* [Material for this exercise]:
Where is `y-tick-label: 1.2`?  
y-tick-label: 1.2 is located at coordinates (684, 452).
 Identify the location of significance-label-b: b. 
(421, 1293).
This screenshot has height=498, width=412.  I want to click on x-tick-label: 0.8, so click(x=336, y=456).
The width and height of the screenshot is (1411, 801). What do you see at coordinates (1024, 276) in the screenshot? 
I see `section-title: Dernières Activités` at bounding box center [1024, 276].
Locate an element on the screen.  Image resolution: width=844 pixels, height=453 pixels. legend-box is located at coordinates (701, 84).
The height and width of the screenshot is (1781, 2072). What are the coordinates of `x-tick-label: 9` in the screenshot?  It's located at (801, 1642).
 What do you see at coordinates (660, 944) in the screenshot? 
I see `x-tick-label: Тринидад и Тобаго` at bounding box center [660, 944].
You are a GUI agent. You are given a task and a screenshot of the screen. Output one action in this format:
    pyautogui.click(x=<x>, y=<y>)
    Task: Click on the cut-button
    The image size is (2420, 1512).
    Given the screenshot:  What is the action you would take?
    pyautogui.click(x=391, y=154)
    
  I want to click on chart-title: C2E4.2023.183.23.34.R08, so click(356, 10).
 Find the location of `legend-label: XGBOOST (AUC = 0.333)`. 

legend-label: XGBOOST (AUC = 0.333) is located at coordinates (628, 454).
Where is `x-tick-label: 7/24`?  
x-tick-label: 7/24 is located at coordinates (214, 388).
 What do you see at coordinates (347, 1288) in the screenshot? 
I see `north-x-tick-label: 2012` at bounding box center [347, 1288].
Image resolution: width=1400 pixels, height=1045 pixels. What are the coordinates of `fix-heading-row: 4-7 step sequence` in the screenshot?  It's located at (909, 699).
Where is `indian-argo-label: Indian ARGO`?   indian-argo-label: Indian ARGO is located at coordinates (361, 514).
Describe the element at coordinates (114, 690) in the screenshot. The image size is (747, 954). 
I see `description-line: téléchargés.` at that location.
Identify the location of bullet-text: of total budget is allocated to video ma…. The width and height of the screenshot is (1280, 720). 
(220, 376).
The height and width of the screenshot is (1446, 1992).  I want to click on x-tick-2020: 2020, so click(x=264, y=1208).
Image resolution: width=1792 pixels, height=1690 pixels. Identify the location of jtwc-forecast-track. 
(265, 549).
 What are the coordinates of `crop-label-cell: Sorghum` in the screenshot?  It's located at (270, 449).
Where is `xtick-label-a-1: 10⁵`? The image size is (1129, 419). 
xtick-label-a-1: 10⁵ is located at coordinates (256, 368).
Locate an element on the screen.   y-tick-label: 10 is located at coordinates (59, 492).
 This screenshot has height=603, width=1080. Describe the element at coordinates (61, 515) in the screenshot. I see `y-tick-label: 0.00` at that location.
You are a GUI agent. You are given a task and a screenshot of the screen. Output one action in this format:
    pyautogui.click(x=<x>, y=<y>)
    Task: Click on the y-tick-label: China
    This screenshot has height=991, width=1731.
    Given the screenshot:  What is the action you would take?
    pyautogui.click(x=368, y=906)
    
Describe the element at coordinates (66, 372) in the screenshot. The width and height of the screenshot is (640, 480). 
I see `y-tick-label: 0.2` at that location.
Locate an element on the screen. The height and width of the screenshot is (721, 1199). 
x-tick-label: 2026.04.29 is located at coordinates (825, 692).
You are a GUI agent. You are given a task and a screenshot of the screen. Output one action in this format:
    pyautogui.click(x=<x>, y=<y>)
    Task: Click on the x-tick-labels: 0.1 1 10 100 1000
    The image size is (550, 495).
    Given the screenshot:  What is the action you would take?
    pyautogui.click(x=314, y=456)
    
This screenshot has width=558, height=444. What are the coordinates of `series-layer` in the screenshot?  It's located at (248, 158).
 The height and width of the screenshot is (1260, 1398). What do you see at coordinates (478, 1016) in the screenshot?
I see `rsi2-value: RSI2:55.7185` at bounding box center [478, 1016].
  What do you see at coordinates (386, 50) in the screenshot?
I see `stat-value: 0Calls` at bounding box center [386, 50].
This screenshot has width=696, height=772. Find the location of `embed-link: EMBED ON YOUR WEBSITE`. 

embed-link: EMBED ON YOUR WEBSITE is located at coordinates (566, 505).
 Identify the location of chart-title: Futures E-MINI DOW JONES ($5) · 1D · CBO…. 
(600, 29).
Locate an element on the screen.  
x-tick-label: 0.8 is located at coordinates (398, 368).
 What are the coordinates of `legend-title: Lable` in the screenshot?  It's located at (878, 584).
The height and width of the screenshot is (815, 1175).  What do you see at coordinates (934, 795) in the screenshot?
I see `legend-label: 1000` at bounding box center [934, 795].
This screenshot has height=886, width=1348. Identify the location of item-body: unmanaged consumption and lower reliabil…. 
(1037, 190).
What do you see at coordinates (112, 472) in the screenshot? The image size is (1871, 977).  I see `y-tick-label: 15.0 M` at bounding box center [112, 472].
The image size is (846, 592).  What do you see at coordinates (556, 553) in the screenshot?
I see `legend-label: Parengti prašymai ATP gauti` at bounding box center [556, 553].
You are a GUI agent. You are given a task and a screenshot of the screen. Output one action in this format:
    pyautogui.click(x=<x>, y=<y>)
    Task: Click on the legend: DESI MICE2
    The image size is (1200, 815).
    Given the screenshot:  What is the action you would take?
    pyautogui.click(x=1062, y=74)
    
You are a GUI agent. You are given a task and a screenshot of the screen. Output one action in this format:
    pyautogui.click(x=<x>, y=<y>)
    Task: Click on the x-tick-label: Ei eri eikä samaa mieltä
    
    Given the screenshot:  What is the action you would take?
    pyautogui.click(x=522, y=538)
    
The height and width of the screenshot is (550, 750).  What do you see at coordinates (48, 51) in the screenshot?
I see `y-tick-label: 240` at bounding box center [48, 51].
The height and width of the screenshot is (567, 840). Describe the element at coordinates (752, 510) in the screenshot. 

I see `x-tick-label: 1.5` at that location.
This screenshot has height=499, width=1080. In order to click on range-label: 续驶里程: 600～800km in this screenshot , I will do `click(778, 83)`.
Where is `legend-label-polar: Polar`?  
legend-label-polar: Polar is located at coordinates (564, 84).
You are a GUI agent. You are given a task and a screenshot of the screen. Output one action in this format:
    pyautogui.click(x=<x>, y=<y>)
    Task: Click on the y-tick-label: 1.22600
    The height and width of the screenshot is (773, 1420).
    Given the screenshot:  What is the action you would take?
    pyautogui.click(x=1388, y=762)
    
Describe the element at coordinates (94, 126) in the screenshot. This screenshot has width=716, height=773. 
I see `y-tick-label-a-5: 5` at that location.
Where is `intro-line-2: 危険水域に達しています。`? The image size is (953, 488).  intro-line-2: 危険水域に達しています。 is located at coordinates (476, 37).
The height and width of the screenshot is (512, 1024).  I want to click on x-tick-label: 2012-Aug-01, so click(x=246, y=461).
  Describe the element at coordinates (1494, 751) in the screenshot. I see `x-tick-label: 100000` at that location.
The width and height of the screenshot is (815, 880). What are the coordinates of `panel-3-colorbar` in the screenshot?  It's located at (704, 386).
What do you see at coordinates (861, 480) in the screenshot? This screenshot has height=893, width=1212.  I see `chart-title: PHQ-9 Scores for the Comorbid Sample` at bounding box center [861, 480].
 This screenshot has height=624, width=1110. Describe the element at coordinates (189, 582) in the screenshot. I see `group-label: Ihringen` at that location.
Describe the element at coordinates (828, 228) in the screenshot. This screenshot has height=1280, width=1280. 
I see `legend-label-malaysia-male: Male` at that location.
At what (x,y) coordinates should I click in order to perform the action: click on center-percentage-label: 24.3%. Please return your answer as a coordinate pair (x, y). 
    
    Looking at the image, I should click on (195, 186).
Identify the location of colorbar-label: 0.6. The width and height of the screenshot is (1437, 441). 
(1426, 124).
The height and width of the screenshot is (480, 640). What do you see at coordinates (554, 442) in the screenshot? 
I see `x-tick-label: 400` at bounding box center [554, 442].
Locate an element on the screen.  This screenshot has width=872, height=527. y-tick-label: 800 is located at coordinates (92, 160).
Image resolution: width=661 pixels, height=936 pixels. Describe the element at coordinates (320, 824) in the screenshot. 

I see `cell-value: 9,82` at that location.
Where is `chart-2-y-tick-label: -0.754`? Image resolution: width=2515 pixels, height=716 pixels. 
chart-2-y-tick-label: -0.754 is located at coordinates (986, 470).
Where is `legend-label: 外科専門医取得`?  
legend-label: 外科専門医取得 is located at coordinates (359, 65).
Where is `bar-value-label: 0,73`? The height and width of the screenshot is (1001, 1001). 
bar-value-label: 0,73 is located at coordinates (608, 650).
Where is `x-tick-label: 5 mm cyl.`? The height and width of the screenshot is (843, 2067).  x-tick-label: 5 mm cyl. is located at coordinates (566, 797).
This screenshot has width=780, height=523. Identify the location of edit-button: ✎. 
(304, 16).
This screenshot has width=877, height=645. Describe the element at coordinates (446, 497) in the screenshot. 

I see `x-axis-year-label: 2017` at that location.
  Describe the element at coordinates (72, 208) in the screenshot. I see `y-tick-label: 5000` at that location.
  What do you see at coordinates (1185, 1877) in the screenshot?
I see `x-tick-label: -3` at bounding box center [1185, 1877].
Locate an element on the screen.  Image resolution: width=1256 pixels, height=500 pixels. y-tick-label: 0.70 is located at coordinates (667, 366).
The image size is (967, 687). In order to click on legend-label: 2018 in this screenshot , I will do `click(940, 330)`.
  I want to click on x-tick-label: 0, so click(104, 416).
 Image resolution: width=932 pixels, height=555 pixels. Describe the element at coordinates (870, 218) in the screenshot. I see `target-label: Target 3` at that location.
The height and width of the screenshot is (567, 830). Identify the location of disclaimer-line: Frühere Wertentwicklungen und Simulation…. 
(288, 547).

* [Task brief]:
In the data above, copy out word for word every line from the one containing "is (1129, 419)." to the one containing "pyautogui.click(x=368, y=906)", both included.

* [Result of this exercise]:
Where is `xtick-label-a-1: 10⁵`? The image size is (1129, 419). 
xtick-label-a-1: 10⁵ is located at coordinates (256, 368).
Locate an element on the screen.   y-tick-label: 10 is located at coordinates (59, 492).
 This screenshot has height=603, width=1080. Describe the element at coordinates (61, 515) in the screenshot. I see `y-tick-label: 0.00` at that location.
You are a GUI agent. You are given a task and a screenshot of the screen. Output one action in this format:
    pyautogui.click(x=<x>, y=<y>)
    Task: Click on the y-tick-label: China
    This screenshot has height=991, width=1731.
    Given the screenshot:  What is the action you would take?
    pyautogui.click(x=368, y=906)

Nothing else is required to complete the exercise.